WHAT YOU SHOULD DO — Copy the entries word for word, starting at the beginning and ending with the line that contains "click(x=558, y=415)", including that line. Leave out the pictures.

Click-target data
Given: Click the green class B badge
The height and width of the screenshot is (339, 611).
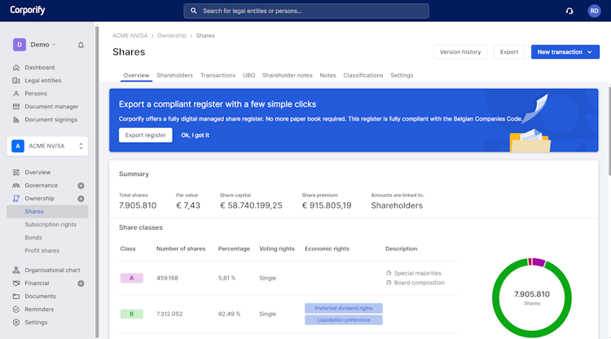Looking at the screenshot, I should click(131, 314).
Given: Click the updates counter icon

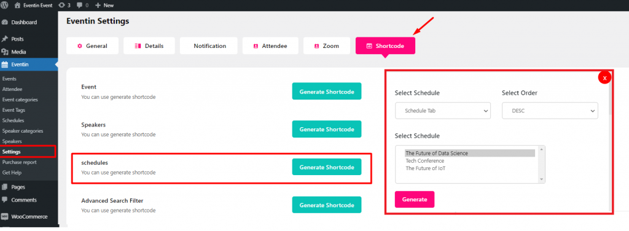Looking at the screenshot, I should [61, 5].
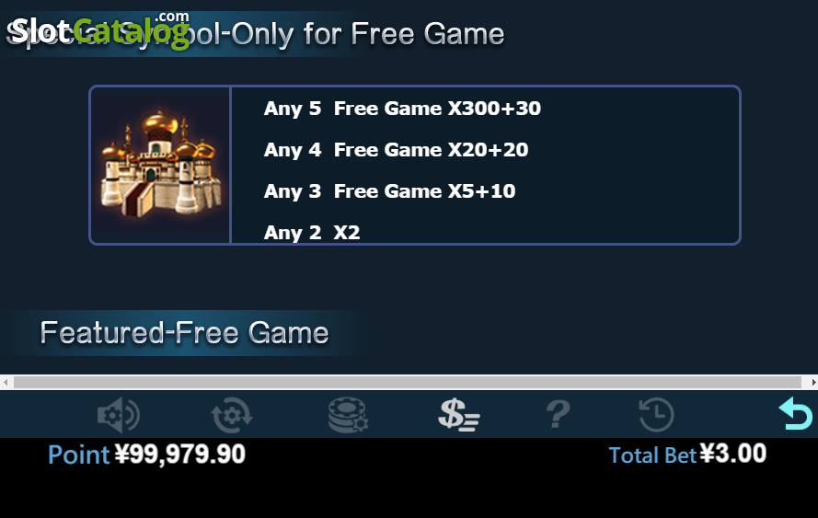Open the help question mark icon
Image resolution: width=818 pixels, height=518 pixels.
click(x=558, y=415)
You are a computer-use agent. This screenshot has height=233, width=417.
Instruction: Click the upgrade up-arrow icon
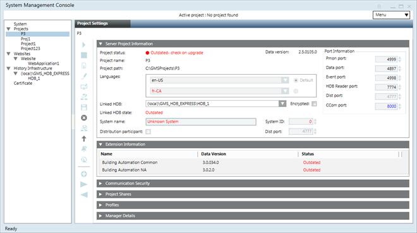point(84,139)
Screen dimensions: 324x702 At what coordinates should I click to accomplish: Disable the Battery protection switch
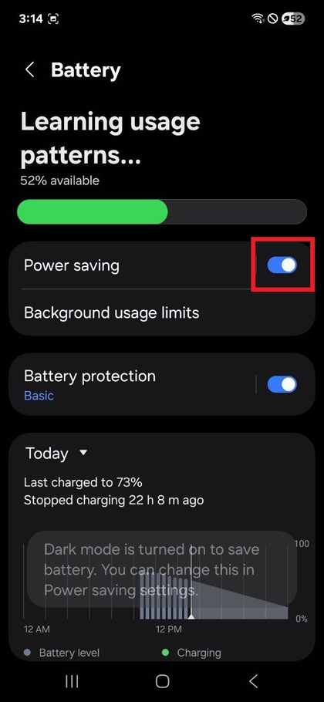click(x=282, y=384)
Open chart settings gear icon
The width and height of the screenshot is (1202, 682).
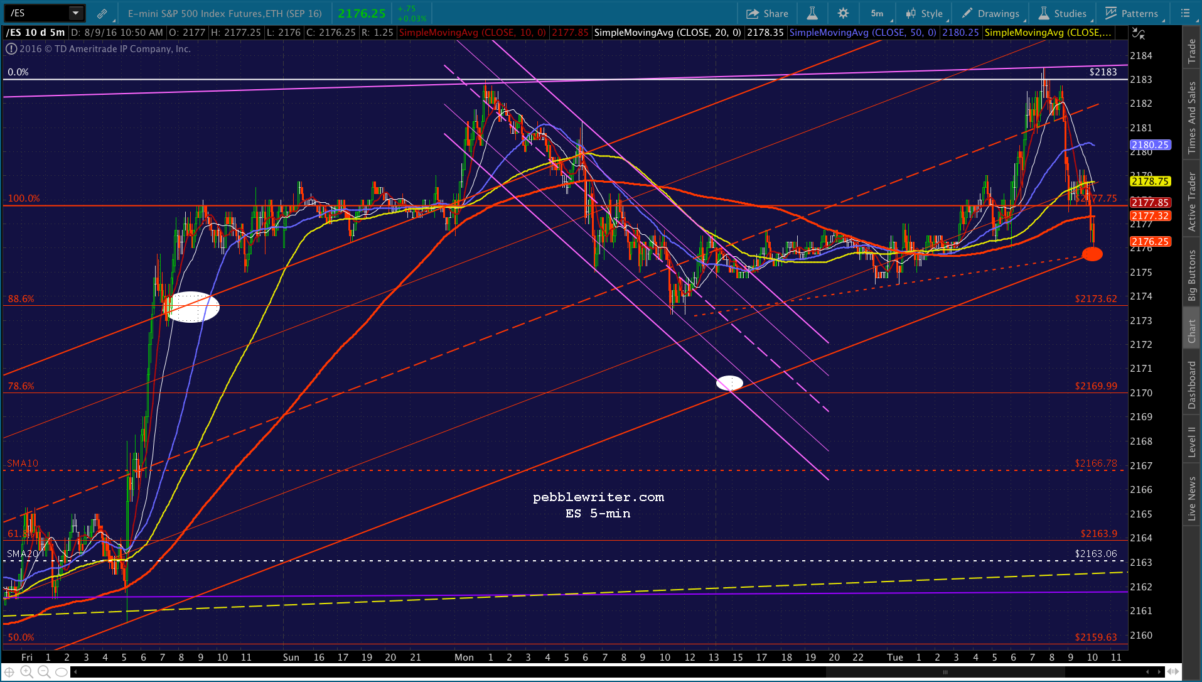(x=843, y=13)
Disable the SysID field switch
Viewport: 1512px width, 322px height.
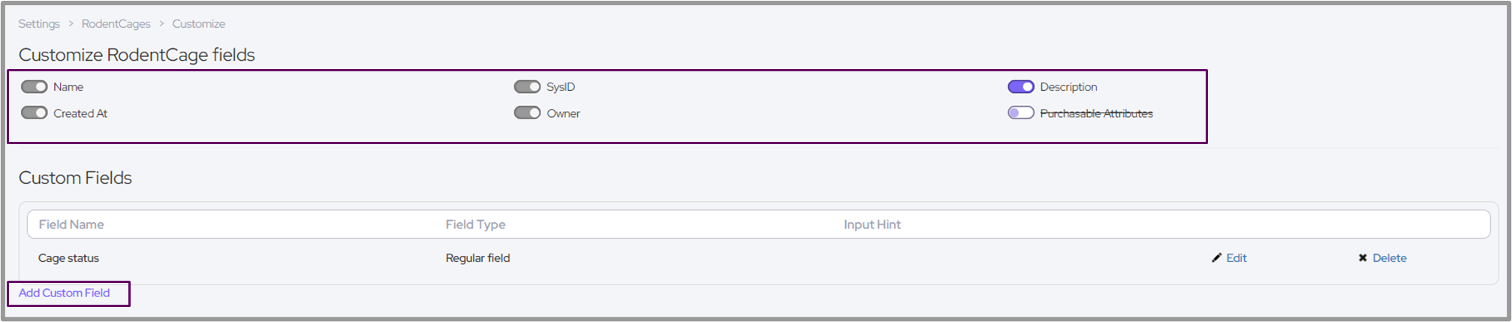(527, 87)
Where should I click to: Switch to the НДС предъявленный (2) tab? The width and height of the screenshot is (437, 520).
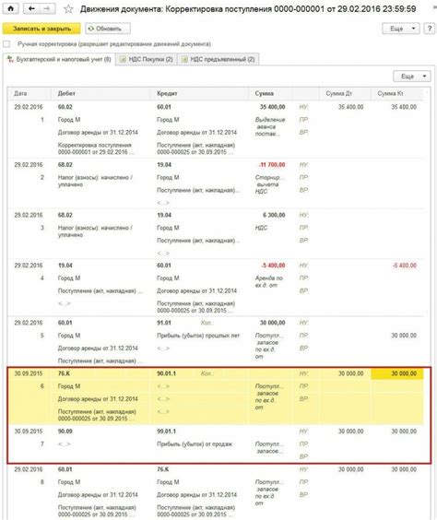[x=219, y=59]
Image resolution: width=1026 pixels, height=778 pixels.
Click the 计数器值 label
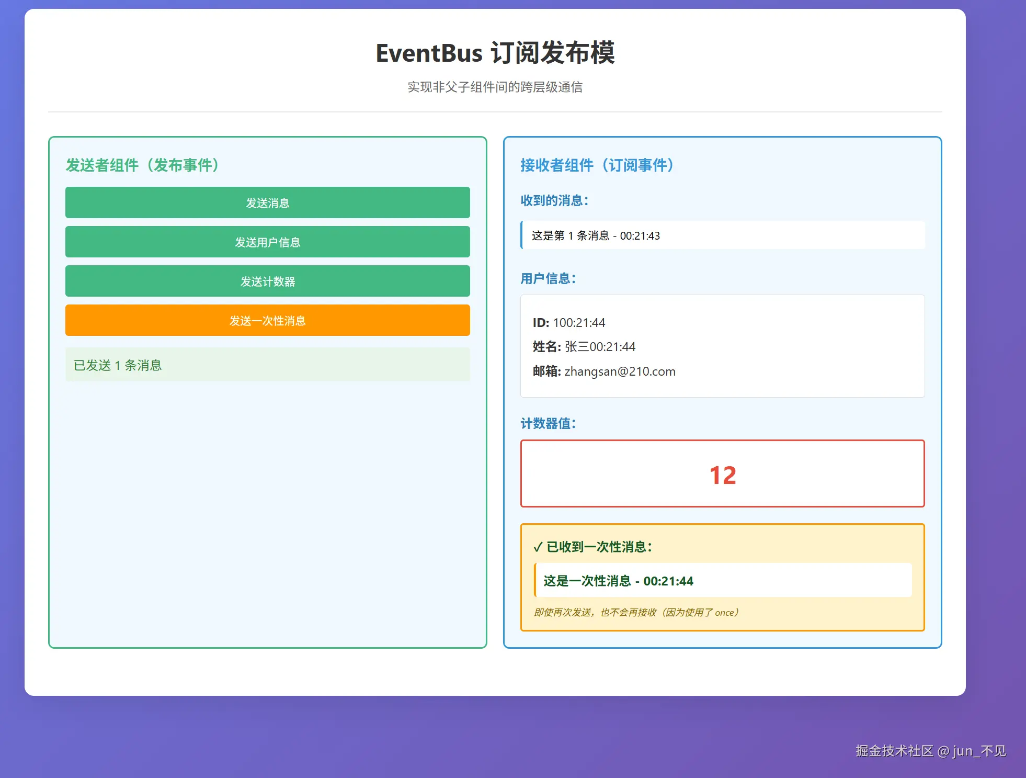click(548, 423)
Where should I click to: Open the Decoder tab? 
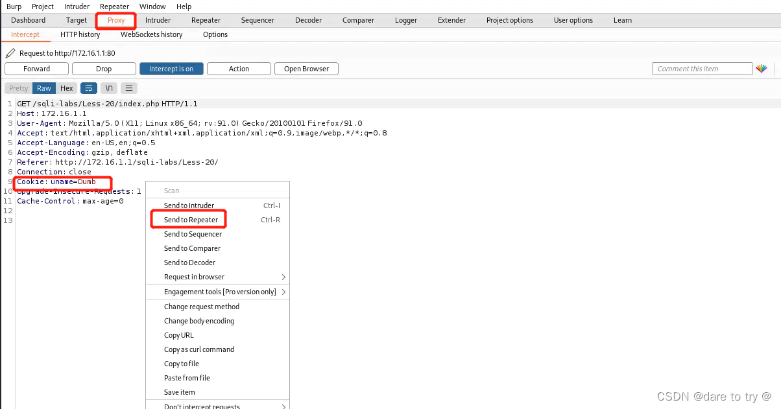click(308, 20)
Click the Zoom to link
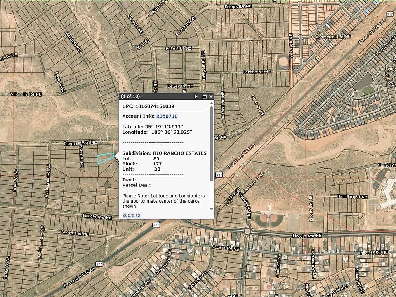This screenshot has height=297, width=396. pos(131,215)
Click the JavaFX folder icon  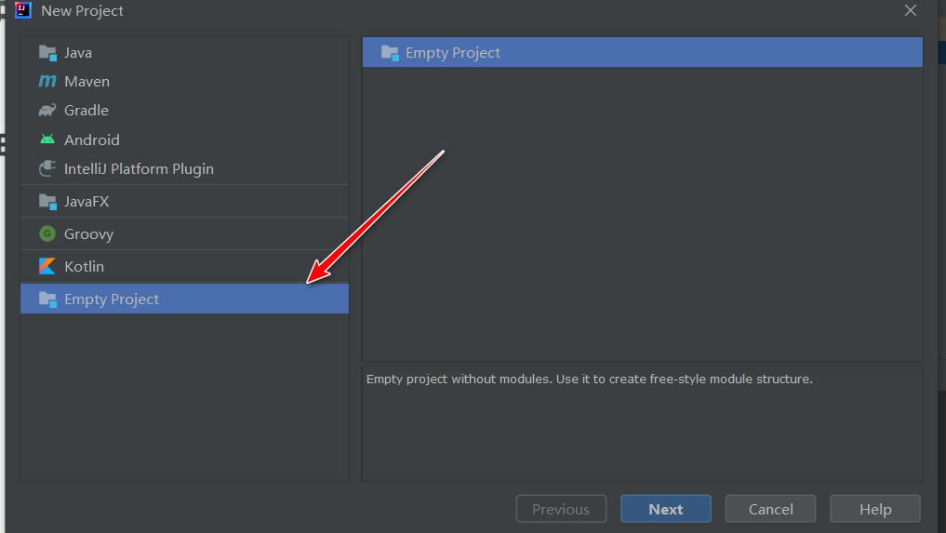point(47,202)
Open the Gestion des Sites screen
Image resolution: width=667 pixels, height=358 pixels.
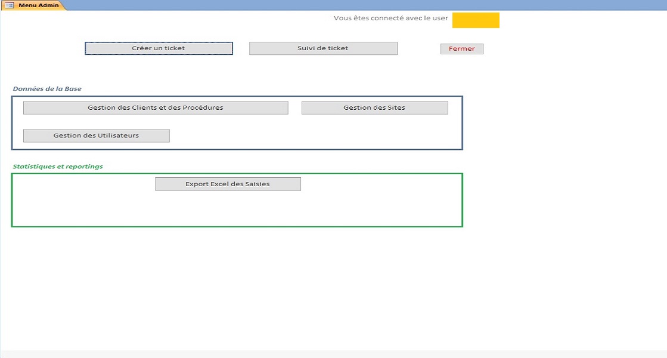click(x=374, y=108)
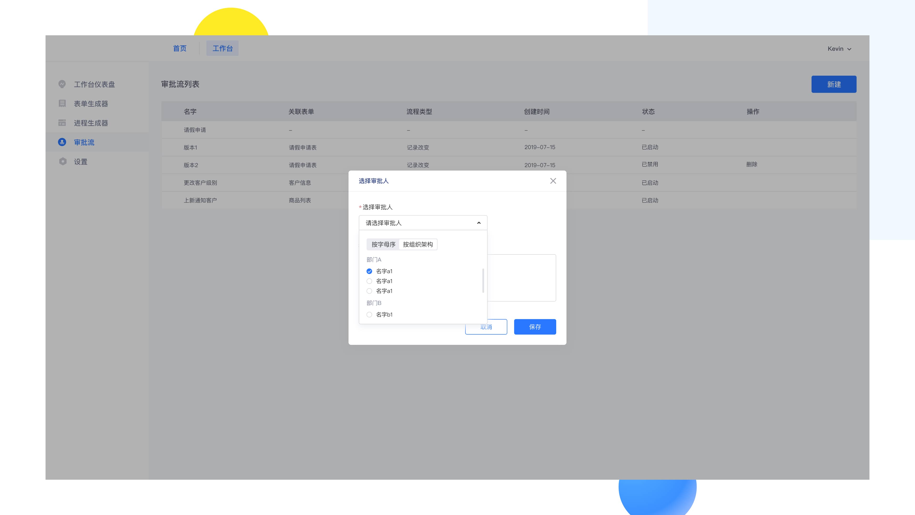Sort approvers by 按组织架构

click(x=418, y=245)
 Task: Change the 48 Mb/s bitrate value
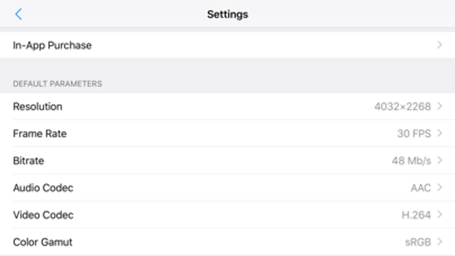(x=411, y=161)
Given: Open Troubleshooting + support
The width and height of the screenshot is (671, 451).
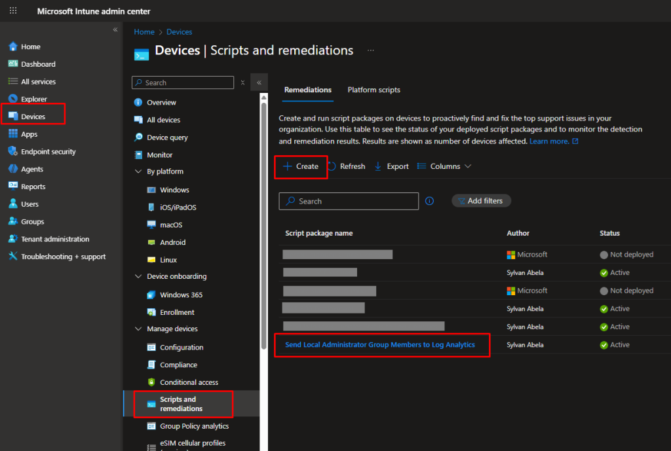Looking at the screenshot, I should pyautogui.click(x=61, y=256).
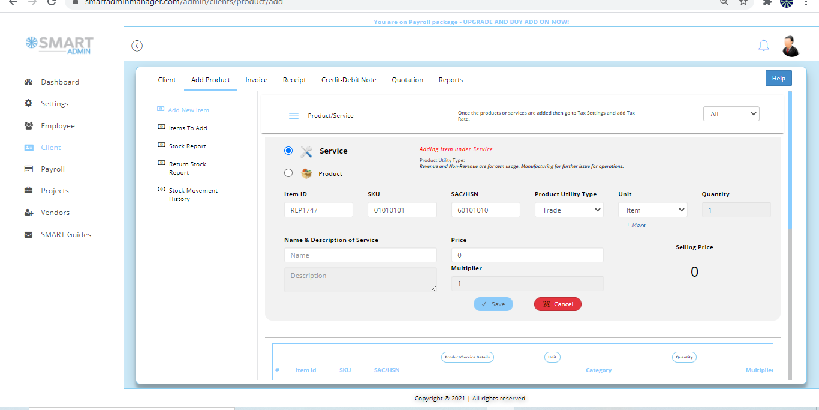Open the Payroll sidebar item

pyautogui.click(x=28, y=169)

RESULT OF THE EXERCISE —
Given: Click the green class B badge
The height and width of the screenshot is (339, 611).
Looking at the screenshot, I should click(131, 314).
Given: Click the updates counter icon

Looking at the screenshot, I should [61, 5].
Open the help question mark icon
Image resolution: width=818 pixels, height=518 pixels.
click(x=558, y=415)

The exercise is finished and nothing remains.